Similarly, for mod $7$, we can write things out in terms of powers of $10$, and reduce these powers modulo $7$. The number $10$ itself is $3$ mod $7$, then $100\equiv 10^2\equiv 3^2$ is $2$ mod $7$. The next remainders, for $10^3,10^4, 10^5$ are $6,4,5$, and then the remainder when $10^6$ is divided by $7$ is $1$ again, wrapping around to the same value as $10^0$. Writing this out in a table, we see a pattern start to emerge:

$$\begin{array}{cccccccccc}
n & 1 & 10 & 10^2 & 10^3 & 10^4 & 10^5 & 10^6 & 10^7 & 10^8 \\
n \bmod 7 & 1 & 3 & 2 & 6 & 4 & 5 & 1 & 3 & 2
\end{array}$$

Indeed, the remainders $1,3,2,6,4,5$ repeat every six steps, since at each step we are simply multiplying the previous remainder by $10$ and taking the result mod $7$. But we can make this pattern even simpler by replacing $6$ with $-1$, $4$ with $-3$, and $5$ with $-2$, which still have the same remainders mod $7$ (they differ by $7$ from the originals):

$$\begin{array}{cccccccccc}
n & 1 & 10 & 10^2 & 10^3 & 10^4 & 10^5 & 10^6 & 10^7 & 10^8 \\
n \bmod 7 & 1 & 3 & 2 & -1 & -3 & -2 & 1 & 3 & 2
\end{array}$$

So, the pattern simply continues $1,3,2,-1,-3,-2,1,3,2,-1,-3,-2,\ldots$. We can therefore replace the powers of $10$ in a base ten expansion by these smaller digits to compute the number mod $7$. For instance, $$1642=10^3+6\cdot 10^2+4\cdot 10+2\equiv -1+6\cdot 2+4\cdot 3+2=25\equiv 4\pmod 7,$$ so $1642$ has a remainder of $4$ when divided by $7$.

As a larger example, starting with the number $133251140379$, we can make a simple table with the pattern $1,3,2,-1,-3,-2,\ldots$ underneath the digits from right to left (we reverse the direction since the powers of $10$ increase to the left):

$$\begin{array}{cccccccccccc}
1 & 3 & 3 & 2 & 5 & 1 & 1 & 4 & 0 & 3 & 7 & 9 \\
-2 & -3& -1& 2 & 3 & 1 & -2& -3& -1& 2 & 3 & 1
\end{array}$$

Then we can simply multiply the pairs of numbers in column together (and take the results mod 7) and add the results mod $7$. We can write each product below the pairs:

$$\begin{array}{cccccccccccc}
1 & 3 & 3 & 2 & 5 & 1 & 1 & 4 & 0 & 3 & 7 & 9 \\
-2 & -3& -1& 2 & 3 & 1 & -2& -3& -1& 2 & 3 & 1 \\\hline
-2 & -2& -3& 4 & 1 & 1 & -2& -5& 0 & 6 & 0 & 2
\end{array}$$

(Notice that in the computation of the products we sometimes automatically take the result mod $7$: for instance, $5\cdot 3=15\equiv 1\pmod 7$, so under the fifth column we simply write $1$.) Finally, the sum of the numbers in the bottom row is $-2-2-3+4+1+1-2-5+6+2=0$, so $133251140379$ is indeed divisible by $7$.

I tested this method by hand on a few large numbers and compared my calculation time to the iterative subtraction method, and it saves a good chunk of time.

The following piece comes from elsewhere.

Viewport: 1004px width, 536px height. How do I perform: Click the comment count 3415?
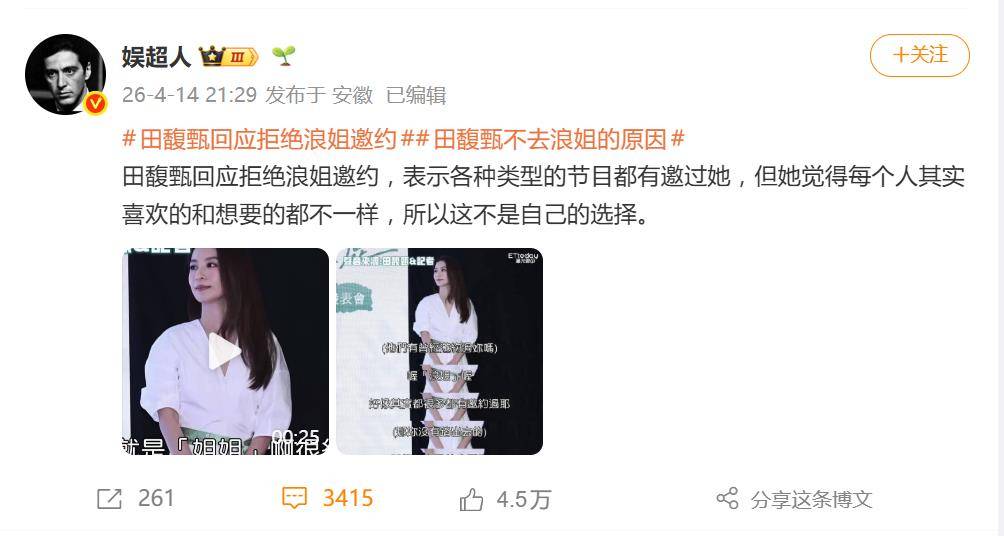pos(348,498)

The particular number above took me 35 seconds to check with the $1,3,2$-pattern method, and 69 seconds to check with the double-and-subtract rule. Try it out, and let me know in the comments whether you find this method easier!

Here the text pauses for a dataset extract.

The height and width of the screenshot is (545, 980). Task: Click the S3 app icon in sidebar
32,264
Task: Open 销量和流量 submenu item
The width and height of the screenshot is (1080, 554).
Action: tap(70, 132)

Addendum: A similar rule for $13$

While this method may become more cumbersome for larger moduli (which will have a longer pattern to memorize), it turns out that powers of $10$ mod $13$ also have an easily-memorizable repeating pattern:

$$\begin{array}{cccccccccc}
n & 1 & 10 & 10^2 & 10^3 & 10^4 & 10^5 & 10^6 & 10^7 & 10^8 \\
n \bmod 13 & 1 & -3 & -4 & -1 & 3 & 4 & 1 & -3 & -4
\end{array}$$

The pattern is $1,-3,-4,-1,3,4$ repeating, which can be memorized by taking the length $3$ string $1,3,4$ and then writing negative signs on every other block of three entries starting at the tens digit. Let’s try it out on our example number above.

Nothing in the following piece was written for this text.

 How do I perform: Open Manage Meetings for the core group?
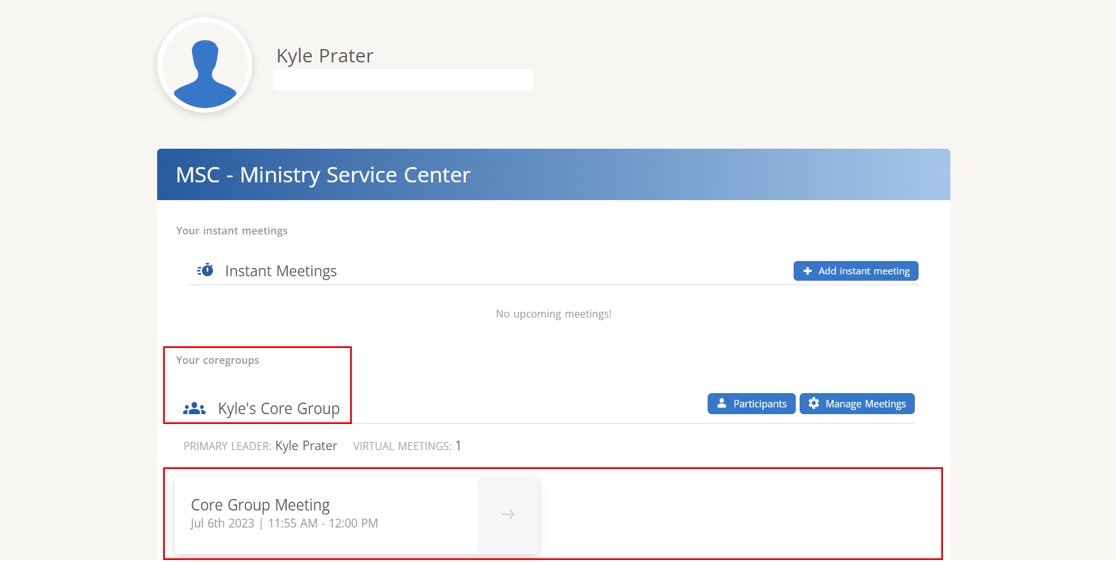click(x=857, y=404)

$$\begin{array}{cccccccccccc}
1 & 3 & 3 & 2 & 5 & 1 & 1 & 4 & 0 & 3 & 7 & 9 \\
4 & 3 &-1 &-4 &-3 & 1 & 4 & 3 & -1&-4 &-3 & 1 \\\hline
4 &-4 &-3 & 5 &-2 & 1 & 4 & -1& 0 & 1 & 5 & -4
\end{array}$$
We have $4-4-3+5-2+1+4-1+1+5-4=6$, so $133251140379$ has a remainder of $6$ when divided by $13$.